Another prominent structure of the MTL is the amygdala and some forms of affective learning and memory rely on a system that includes the amygdala as a core structure. This memory system mediates fear conditioning as well as other forms of

emotional memory (Bechara et al., 1995; Cahill, Babinsky, Markowitsch, & McGaugh, 1995). Here emotional memory refers to the formation of affective representations that is not necessarily available for explicit retrieval but can be implicitly expressed in for example attraction- and avoidance behavior, as well as in the modulation of autonomic nervous system responses. However, the amygdala appears to have a broader role in human long-term memory. In particular, the amygdala, which is a part of the anterior MTL, has prominent recurrent connections with the hippocampus and the MTL memory system.

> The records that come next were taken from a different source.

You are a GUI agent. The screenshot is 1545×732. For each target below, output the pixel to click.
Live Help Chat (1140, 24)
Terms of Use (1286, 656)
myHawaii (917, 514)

Thus, it seems that the amygdala is well placed anatomically to modulate declarative memory. For example, a time-varying learning rate that changes with the relevance of the information being processed, opens up for the possibility to control learning rate by various relevance or 'print-now' signals. This mechanism can be used to make the memory selective and modulated by relevance (cf., appendix 2.2). Several functional neuroimaging studies have investigated the role of the amygdala in enhancing declarative memory for emotional experiences and suggested a correlation between amygdala activation during encoding and subsequent memory. For example, the degree of activity in the left amygdala during encoding was predictive of subsequent memory (Canli, Zhao, Brewer, Gabrieli, & Cahill, 2000). Furthermore, it has also been suggested that the amygdala may play a role in modulating the strength and consolidation of memories in other memory systems (Cahill et al., 1995, cf. chapter 2 and appendix 2.2).